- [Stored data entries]
#####
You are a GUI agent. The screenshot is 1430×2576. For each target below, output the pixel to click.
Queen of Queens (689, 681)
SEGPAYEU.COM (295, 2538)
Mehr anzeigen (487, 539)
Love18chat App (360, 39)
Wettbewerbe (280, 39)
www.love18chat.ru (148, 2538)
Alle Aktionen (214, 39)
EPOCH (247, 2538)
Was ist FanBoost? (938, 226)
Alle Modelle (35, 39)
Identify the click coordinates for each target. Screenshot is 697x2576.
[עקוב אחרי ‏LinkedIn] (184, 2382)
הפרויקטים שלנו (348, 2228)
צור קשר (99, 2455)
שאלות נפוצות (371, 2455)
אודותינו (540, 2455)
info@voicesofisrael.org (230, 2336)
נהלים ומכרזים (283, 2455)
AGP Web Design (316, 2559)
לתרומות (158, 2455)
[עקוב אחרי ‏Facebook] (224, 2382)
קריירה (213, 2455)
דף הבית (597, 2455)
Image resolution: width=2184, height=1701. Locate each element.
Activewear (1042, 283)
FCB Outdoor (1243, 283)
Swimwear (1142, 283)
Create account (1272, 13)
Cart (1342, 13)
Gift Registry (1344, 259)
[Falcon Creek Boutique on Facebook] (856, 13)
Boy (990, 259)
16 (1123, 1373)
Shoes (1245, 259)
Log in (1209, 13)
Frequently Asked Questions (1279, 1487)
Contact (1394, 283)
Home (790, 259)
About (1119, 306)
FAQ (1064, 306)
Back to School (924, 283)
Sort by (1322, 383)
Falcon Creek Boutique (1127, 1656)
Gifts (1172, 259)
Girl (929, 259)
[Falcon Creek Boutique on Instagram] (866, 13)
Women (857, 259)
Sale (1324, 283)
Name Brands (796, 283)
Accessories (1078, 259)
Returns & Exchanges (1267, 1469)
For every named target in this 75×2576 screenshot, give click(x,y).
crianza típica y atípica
#####
- [PROMPT] Copy out each line of the records where the word "אחרי" appears.

- [SOLUTION TO THIS TASK]
[עקוב אחרי ‏LinkedIn] (184, 2382)
[עקוב אחרי ‏Facebook] (224, 2382)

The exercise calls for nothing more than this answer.